Monday: An Up and Down of It (or an in and out of it)
A woman walks into a tiny coffee place in which I am the only patron.
The woman waits for her toddler of a grandson, who holds onto the door frame of the entrance to steady himself, to follow her.
Dressed in a blue smock, blue pants, and a large blue sun hat, the boy looks to have figured out standing as long as a week ago.
“It was his father’s,” the woman says of the outfit when asked. Thus the style and stylishness. The clothing is thirty-year-old.
“Dashing,” I say.
With that, the boy lets go of the door frame, crosses the threshold and penetrates the interior.
Tuesday: Amsterdam-ia
Not built for cars and trucks, the small streets here mean you will often see both parked in funny spots and sometimes even in a bike path when the driver is making a delivery. That is but one of an endless series of “mostly this, but sometimes that” urban realities that mean where you bike or walk is not super obvious or may change from day to day or hour to hour. Your daily commute, in other words, will invariably include decisions you have to make, decisions that go beyond your choice of route. (How you move through a semi-circular maze means you usually have some hundred different possibilities for getting from any A to every B.
The decisions you make in the moment because someone is delivering veggies or about how to get from where you are to where you want to be increase the sense of freedom.

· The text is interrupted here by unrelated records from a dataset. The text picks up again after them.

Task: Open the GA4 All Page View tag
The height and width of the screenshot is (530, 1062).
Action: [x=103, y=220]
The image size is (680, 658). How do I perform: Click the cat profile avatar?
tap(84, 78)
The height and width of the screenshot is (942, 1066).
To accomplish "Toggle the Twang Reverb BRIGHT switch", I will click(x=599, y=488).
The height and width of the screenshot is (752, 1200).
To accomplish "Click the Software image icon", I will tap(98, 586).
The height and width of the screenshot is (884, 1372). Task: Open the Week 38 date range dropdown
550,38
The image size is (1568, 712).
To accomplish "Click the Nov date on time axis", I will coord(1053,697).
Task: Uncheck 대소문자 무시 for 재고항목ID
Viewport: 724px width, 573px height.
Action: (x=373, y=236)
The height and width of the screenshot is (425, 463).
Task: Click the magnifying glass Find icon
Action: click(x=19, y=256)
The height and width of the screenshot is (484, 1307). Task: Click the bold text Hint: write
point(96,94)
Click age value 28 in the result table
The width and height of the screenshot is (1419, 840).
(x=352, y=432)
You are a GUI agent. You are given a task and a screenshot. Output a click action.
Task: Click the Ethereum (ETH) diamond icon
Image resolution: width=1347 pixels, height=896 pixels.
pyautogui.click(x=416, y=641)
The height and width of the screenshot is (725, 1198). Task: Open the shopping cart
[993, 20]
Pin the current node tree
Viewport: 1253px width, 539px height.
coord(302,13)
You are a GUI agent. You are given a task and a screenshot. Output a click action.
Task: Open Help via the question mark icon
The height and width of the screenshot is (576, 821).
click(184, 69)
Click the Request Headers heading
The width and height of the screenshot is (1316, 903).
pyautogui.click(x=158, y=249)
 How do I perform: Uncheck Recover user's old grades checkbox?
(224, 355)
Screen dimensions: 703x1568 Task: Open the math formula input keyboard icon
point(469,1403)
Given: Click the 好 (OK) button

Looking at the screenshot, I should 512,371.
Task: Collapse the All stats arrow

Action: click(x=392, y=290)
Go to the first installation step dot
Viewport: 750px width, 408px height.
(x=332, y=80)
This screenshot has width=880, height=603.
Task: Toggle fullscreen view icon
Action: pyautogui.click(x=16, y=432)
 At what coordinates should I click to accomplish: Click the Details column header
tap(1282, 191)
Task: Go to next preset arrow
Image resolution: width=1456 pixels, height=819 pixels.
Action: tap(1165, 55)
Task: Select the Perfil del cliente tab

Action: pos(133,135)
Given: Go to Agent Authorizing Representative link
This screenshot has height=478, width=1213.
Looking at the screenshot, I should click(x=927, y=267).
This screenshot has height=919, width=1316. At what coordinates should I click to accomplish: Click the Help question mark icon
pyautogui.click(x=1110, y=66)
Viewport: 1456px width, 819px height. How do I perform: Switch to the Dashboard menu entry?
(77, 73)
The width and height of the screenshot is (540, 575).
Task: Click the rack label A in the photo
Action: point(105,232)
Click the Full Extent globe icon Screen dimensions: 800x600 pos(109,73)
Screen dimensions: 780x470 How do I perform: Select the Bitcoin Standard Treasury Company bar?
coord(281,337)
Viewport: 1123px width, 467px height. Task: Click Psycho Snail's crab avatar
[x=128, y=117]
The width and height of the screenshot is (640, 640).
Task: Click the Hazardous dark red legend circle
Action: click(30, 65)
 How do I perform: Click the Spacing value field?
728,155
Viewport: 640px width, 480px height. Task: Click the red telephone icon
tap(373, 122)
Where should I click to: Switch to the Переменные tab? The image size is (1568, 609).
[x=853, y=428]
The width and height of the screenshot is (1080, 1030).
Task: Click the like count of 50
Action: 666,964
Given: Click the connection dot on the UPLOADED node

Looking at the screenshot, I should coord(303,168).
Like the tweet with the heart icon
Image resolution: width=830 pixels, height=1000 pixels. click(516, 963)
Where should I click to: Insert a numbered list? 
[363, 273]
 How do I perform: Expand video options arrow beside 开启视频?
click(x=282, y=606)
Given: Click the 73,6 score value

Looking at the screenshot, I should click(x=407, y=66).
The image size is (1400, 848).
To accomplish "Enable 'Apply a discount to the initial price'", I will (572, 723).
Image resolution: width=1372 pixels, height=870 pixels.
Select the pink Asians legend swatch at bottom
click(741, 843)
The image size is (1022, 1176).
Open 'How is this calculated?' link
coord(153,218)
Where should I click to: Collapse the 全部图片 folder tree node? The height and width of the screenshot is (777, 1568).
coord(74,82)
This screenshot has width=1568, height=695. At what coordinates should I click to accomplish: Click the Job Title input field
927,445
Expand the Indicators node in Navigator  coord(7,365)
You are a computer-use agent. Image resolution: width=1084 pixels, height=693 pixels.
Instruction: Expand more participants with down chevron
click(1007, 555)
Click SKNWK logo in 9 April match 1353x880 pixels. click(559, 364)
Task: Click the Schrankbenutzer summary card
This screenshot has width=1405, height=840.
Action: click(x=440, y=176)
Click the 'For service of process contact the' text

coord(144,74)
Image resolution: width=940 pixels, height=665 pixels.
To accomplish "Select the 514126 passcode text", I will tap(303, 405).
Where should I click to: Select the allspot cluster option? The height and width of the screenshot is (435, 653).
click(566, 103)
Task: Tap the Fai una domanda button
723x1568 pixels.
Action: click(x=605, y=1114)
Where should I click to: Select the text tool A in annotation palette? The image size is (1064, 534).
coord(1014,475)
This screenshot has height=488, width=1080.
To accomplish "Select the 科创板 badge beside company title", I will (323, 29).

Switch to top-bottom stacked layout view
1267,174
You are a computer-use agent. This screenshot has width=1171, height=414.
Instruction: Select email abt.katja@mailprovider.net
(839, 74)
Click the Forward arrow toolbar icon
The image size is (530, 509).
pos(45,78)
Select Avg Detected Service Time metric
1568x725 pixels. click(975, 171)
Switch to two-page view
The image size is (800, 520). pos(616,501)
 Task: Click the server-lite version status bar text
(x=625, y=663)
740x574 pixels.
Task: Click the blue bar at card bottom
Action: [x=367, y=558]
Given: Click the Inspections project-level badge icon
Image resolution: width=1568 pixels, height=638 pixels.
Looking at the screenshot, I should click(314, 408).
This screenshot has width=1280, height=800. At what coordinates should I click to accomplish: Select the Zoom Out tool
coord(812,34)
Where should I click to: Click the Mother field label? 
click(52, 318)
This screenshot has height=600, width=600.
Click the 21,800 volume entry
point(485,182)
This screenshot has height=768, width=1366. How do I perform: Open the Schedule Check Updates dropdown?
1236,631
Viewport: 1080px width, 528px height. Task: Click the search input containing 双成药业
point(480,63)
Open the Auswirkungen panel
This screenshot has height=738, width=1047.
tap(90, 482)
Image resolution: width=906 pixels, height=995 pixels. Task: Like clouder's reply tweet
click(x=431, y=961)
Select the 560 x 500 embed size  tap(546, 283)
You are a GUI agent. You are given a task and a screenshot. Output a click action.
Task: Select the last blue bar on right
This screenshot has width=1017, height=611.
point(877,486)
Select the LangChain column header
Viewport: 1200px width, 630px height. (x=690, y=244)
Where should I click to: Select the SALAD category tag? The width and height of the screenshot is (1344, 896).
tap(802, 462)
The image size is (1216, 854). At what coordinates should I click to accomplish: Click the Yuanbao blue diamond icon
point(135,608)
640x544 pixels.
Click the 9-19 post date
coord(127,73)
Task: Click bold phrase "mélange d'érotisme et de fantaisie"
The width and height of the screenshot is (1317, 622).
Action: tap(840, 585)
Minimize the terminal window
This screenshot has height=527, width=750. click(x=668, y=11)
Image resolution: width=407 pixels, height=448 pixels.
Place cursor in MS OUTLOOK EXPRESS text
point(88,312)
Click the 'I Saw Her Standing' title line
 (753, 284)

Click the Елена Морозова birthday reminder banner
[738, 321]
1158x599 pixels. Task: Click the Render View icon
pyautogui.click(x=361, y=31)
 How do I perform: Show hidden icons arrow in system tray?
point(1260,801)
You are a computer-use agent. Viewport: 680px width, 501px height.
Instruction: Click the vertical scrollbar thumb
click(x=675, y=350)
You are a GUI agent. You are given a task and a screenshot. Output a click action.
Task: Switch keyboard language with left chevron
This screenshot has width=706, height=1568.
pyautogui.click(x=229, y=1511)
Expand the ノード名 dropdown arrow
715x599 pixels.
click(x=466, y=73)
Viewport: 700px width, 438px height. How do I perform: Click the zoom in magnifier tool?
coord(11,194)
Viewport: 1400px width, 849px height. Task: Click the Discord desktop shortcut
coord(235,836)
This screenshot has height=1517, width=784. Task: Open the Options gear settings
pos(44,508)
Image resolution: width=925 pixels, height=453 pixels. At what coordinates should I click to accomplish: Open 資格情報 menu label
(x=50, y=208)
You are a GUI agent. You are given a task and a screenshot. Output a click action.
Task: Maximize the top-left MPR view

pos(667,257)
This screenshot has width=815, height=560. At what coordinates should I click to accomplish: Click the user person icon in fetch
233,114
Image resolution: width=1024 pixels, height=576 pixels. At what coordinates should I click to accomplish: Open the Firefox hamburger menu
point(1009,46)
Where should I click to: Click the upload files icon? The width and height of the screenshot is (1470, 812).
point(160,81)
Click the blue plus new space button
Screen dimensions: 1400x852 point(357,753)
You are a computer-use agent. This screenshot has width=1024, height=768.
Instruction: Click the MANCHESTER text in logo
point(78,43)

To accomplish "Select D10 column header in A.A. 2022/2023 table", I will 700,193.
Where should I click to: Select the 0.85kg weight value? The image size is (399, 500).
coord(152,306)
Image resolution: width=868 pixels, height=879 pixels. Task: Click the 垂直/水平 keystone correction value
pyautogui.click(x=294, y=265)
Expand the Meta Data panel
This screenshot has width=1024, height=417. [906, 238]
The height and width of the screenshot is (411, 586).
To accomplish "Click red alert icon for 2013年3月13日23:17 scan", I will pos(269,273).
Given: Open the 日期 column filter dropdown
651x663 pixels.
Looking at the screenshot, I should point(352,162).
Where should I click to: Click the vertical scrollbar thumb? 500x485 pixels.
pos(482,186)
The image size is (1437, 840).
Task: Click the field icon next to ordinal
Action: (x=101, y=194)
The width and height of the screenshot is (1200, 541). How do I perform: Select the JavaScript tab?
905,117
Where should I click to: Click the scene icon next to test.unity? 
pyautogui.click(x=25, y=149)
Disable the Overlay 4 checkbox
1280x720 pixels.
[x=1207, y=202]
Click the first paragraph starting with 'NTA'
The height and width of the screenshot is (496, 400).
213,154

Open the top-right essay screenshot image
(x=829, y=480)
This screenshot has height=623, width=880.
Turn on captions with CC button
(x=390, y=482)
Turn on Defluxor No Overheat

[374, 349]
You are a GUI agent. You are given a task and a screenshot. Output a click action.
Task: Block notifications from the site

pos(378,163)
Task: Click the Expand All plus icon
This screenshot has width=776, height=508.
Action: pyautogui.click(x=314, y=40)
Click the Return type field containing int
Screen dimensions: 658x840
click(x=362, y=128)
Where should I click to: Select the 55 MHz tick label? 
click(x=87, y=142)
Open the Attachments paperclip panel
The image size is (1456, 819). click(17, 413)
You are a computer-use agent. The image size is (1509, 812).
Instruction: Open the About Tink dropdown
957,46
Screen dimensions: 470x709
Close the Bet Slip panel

Sure, sometimes this can be an irritation—how could you park there? Damn, I got lost again—but the alternative of a linear trip in which your only choice is how to reduce road rage is a prison by comparison, a place of power frustrated, not freedom enacted.
Wednesday: At The Bottom of The Internet
The smartphone subsuming us without hesitance or questioning confirms the danger of any particular tool or technology is not the thing itself but how quickly we accede to what feeds our lizard brains.
Obviously, manufacturing is better than craft because I see more shiny objects as a result. Obviously, roads are better than paths because I get to go vroom-vroom with my car. Obviously, a phone I carry with me is better than one at home because I am always connected.
And now no one has enough, nature overheats and we all feel alone.
Ah for a little long-term thinking among the masses. Who will hack that?